Karl Marx (1818-1883) est à l’origine de l’une des idéologies les plus influentes de l’histoire. Pourtant, ses vues sur la détermination de la valeur (théorie de la valeur-travail) le rattachent à la tradition classique de Smith et Ricardo. Né à Trèves dans une famille d’origine juive convertie au protestantisme, il étudie le droit, l’histoire et la philosophie. Il développe une philosophie basée sur la lutte des classes qui est, selon lui, le moteur de l’histoire. En 1847, il crée avec Friedrich Engels la Ligue des communistes et rédige avec lui le Manifeste du parti communiste. Après l’échec de la Révolution allemande en 1848, il s’exile à Londres où il rédige son œuvre majeure, Le Capital, qu’il laisse inachevée.

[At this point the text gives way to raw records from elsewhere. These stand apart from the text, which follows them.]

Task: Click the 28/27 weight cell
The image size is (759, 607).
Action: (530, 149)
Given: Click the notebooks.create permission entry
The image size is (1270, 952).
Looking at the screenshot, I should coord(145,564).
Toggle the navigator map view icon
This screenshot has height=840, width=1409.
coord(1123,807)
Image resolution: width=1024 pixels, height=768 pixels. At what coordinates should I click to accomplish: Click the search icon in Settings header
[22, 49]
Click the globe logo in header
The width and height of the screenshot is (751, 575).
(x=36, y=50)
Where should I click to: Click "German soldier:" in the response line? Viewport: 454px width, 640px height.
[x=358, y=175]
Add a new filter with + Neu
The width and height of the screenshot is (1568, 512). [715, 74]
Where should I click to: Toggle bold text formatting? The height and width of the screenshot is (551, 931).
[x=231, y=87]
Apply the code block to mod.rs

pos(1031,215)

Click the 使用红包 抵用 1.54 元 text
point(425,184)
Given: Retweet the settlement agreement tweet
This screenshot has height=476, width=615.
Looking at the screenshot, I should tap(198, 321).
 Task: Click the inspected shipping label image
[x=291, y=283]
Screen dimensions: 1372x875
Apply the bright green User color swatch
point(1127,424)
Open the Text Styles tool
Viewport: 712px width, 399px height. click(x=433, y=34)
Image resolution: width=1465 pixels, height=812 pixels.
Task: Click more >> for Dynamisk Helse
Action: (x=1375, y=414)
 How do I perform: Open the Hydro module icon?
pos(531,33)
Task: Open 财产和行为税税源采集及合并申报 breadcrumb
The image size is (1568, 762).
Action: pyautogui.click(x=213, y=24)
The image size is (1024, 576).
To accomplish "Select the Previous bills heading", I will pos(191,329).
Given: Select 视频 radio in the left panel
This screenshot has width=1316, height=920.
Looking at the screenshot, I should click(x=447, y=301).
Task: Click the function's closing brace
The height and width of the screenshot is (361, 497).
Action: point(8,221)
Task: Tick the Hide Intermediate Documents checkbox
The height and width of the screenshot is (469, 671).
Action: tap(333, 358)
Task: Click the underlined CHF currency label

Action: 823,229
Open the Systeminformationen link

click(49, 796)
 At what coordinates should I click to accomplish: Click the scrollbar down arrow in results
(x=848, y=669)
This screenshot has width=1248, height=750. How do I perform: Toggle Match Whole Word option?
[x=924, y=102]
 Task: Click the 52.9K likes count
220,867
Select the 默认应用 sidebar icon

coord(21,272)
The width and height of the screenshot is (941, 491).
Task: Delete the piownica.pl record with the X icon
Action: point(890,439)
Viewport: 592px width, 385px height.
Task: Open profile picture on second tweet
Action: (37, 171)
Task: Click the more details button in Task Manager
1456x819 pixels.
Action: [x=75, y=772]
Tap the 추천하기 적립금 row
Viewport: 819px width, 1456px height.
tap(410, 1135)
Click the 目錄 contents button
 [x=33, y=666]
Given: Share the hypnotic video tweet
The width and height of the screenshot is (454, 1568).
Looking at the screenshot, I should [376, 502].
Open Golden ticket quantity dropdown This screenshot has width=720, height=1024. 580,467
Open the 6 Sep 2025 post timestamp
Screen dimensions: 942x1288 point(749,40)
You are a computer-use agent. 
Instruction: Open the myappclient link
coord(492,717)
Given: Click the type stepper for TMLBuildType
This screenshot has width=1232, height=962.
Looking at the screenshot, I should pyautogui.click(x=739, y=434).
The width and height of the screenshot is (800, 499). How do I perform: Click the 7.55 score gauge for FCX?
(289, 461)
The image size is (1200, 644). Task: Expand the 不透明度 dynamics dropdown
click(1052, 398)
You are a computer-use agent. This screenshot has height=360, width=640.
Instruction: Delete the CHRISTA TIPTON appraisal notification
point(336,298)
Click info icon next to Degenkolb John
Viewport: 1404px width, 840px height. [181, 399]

L’instrument de travail, lorsqu’il prend la forme d’une machine, devient un concurrent de l’ouvrier.Karl Marx
Talking Dead, quand je reviens à la vie
Mes dates clés
- Naissance : 5 mai 1818 à Trève en Prusse
- 1848 : Publication avec Friedrich Engels du Manifeste du parti communiste
- 1867 : Première publication de son oeuvre majeure, Le Capital
- Mort : 14 mars 1883, à l'âge de 64 ans, à Londres, au Royaume-Uni
Comprendre mes deux erreurs sur l'innovation
"La lutte entre le capitaliste et le travailleur salarié remonte à l’origine même du capital (…). Mais ce n’est que depuis l’introduction des machines que l’ouvrier a lutté contre l’instrument du travail lui-même, l’incarnation matérielle du capital (…).
Au XVIIe siècle, presque toute l’Europe a connu des révoltes des ouvriers contre le métier à tisser (…) À Leyde, cette machine ne fut utilisée qu’en 1629 ; là, les émeutes des tisserands de rubans obligèrent longuement le conseil municipal à l’interdire.
(…) Par un décret impérial du 19 février 1685, son utilisation fut interdite dans toute l’Allemagne. À Hambourg, il a été brûlé en public sur ordre du Sénat. L’empereur Charles VI, le 9 février 1719, renouvela l’édit de 1685, et ce n’est qu’en 1765 que son usage fut ouvertement autorisé dans l’électorat saxon. Cette machine, qui a ébranlé l’Europe jusqu’à ses fondations (…), permettait à un garçon totalement inexpérimenté de mettre en mouvement l’ensemble du métier à tisser avec toutes ses navettes (…).
(…) À peine Everet avait-il érigé en 1758 la première machine à tondre la laine entraînée par l’énergie hydraulique qu’elle a été incendiée par 100 000 personnes qui avaient été licenciées.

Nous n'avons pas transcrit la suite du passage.